Industria
July 12 2021
Il blocco dei licenziamenti ha salvato 330.000 posti di lavoro. Questo quanto evidenziato dal presidente dell'Inps, Pasquale Tridico, durante la presentazione alla Camera dei deputati del rapporto annuale dell'Istituto nazionale della previdenza sociale. Tridico ha sottolineato anche come gli interventi messi in atto dall'Inps per l'emergenza Covid hanno raggiunto oltre 15 milioni di beneficiari pari a circa 20 milioni di persone per una spesa complessiva di 44,5 miliardi di euro. E dunque secondo il presidente dell'Inps la cassa integrazione, uno tra gli strumenti messi in campo durante la pandemia, ha funzionato e il blocco dei licenziamenti ha fatto bene all'economia e alle imprese italiane.
Peccato che i numeri dicano l'opposto. Nel pre-rendiconto sociale dell'Inps sul 2020 (presentato ad aprile 2021) emerge infatti come l'anno scorso la cassa integrazione ordinaria e in deroga abbiano registrato un tiraggio complessivo (indice dell'uso delle ore effettivamente richieste) solo del 40%. Nel dettaglio sono stati autorizzati 1,98 miliardi di ore di cassa integrazione ordinaria con un utilizzo inferiore a 700 milioni e un tiraggio del 35% e quasi 981 milioni di ore di quella in deroga con un utilizzo di 494 milioni e una richiesta del 50%. E a confermare questi dati era stato anche lo stesso Tridico che su Radio24, aveva dichiarato come "Le aziende la richiedono la cig tuttavia ne usufruiscono di meno poiché nel rendiconto il tiraggio è di molto inferiore. L'anno scorso eravamo al 50%, per i primi mesi di quest'anno siamo invece al 25-30%. Il Governo lo scorso anno aveva messo 20 miliardi difatti, quest'anno infatti, solo 8".
Insomma uno strumento non tanto apprezzato dalle imprese, le destinatarie finali della misura, e che adesso all'alba della fine dello stop dei licenziamenti si rivendica come vincente e fondamentale anche per il futuro. E infatti secondo il Dl n.99/2021 il Governo raccomanda alle imprese che devono gestire degli esuberi di valutare l'opportunità di sfruttare ulteriori 13 settimane di cig senza contributo, in deroga fino al 31 dicembre 2021 (per i datori di lavoro che hanno già utilizzato la dotazione a disposizione). Ovviamente si tratta di una raccomandazione che non ha nessuna valenza di obbligatorietà e che visto l'andamento passato nell'uso di questi strumenti sarà facilmente non usata in questa fase transitoria.
Questo fermento intorno alla fine selettiva del blocco dei licenziamenti si è fomentato sempre di più quando è scoppiato il caso Gkn, multinazionale britannica che si occupa della realizzazione di componenti destinate alle industrie del settore automobilistico e aerospaziale di proprietà di un fondo statunitense che aprì una sede a Firenze. La società nei giorni scorsi ha infatti deciso di chiudere, licenziando, tramite mail, 422 dipendenti. I motivi sono squisitamente economici. La Gkn ha infatti fatto sapere che le previsioni di fatturato, per lo stabilimento di Campi Bisenzio per il 2025, registreranno un calo del 48% rispetto al 2019. Il tutto è legato alla pandemia.

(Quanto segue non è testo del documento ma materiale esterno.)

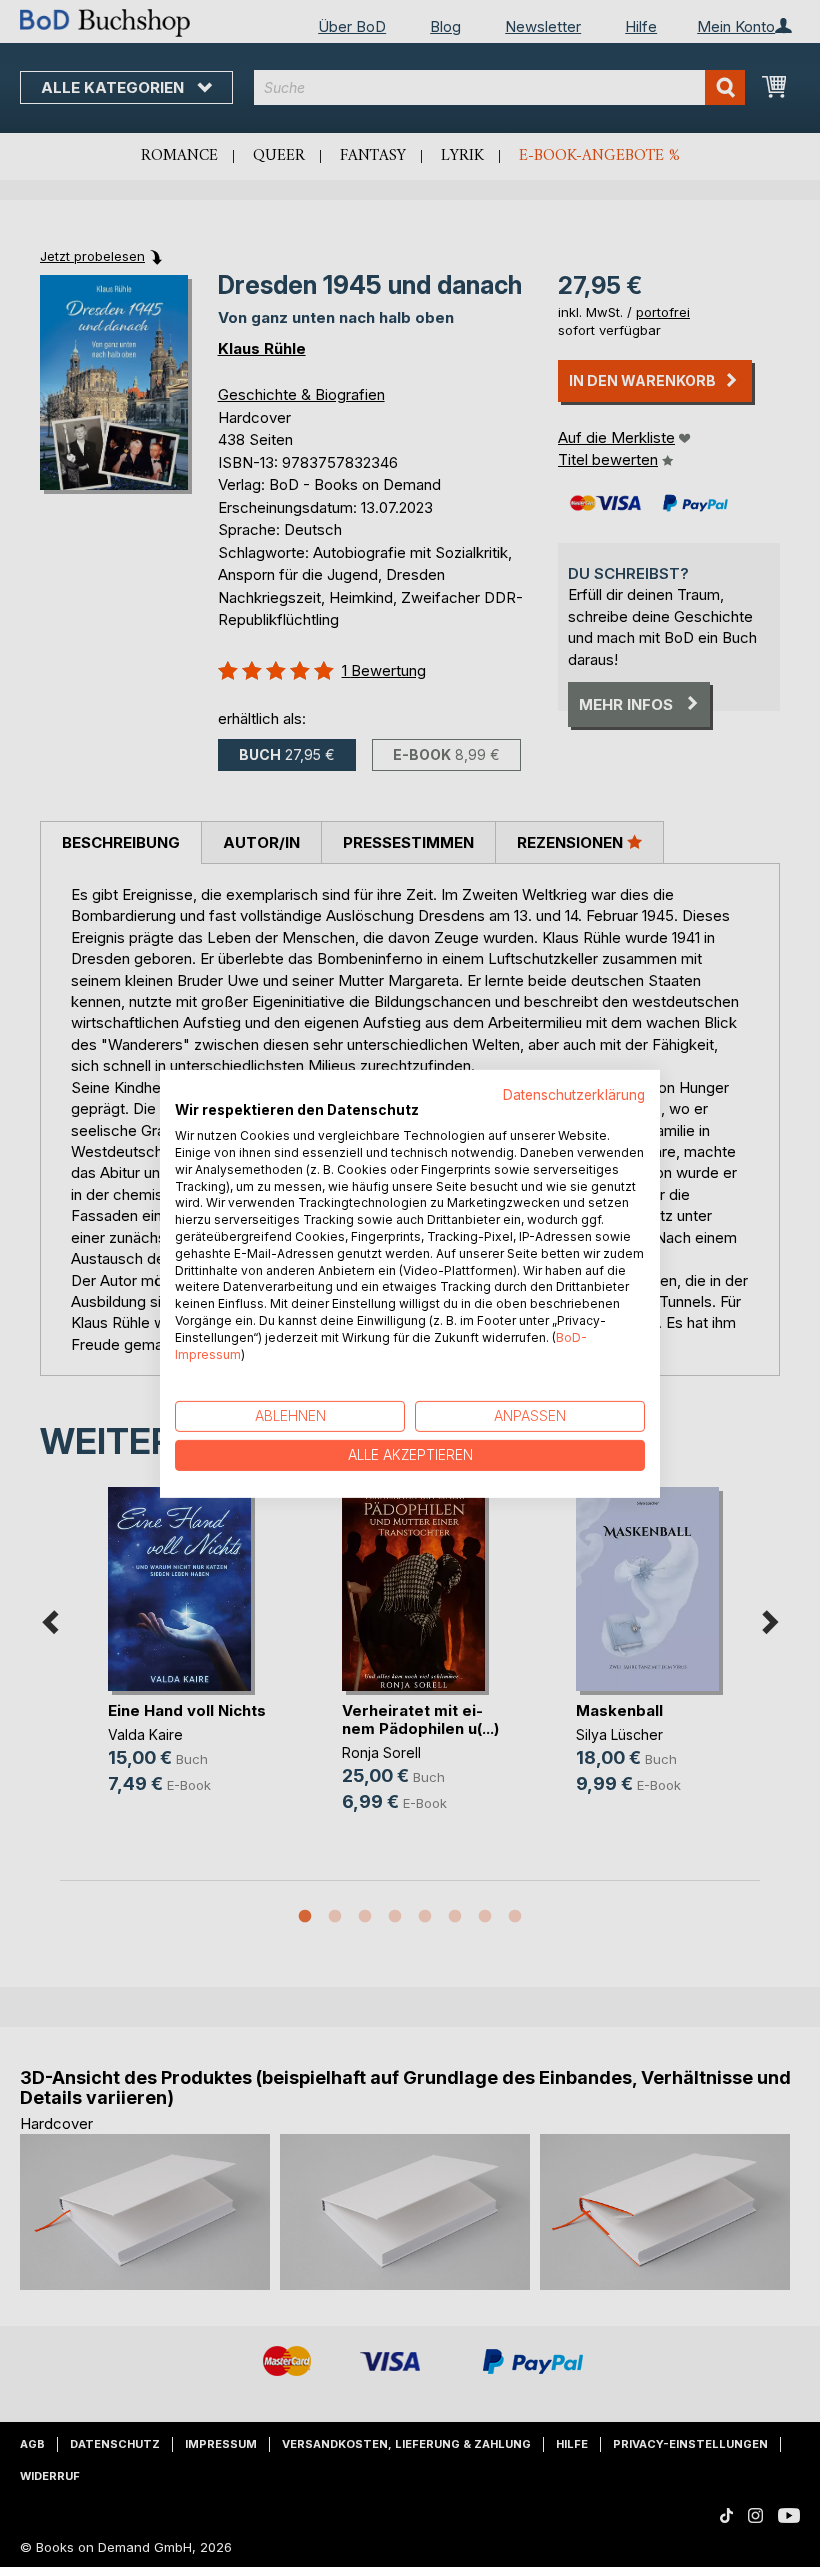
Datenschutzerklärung (574, 1094)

A causa della contrazione dei volumi del comparto automobilistico, spiega Gkn, la prospettiva è quella della non sostenibilità dello stabilimento di Campi Bisenzio. Inoltre la società ha anche spiegato come "non è nelle condizioni di ricorrere all'utilizzo degli ammortizzatori sociali". La mossa della multinazionale inglese non è però piaciuta a diverse parti. Secondo infatti Cgil e il segretario del Pd, Enrico Letta lo sblocco dei licenziamenti è la causa del comportamento della multinazionale inglese. C'è però da ricordare come già prima che il governo Draghi decidesse di procedere con i licenziamenti, nel 2020 la Legge n.120/2020 e i successivi decreti prevedevano deroghe al divieto di licenziamento nel caso in cui un'azienda fallisse. Certamente il metodo di comunicazione non è stato dei più felici, e sicuramente il tempismo non è stato dei migliori, ma la decisione di Gkn non può essere strumentalizzata, in modo errato, in una battaglia contro lo sblocco dei licenziamenti.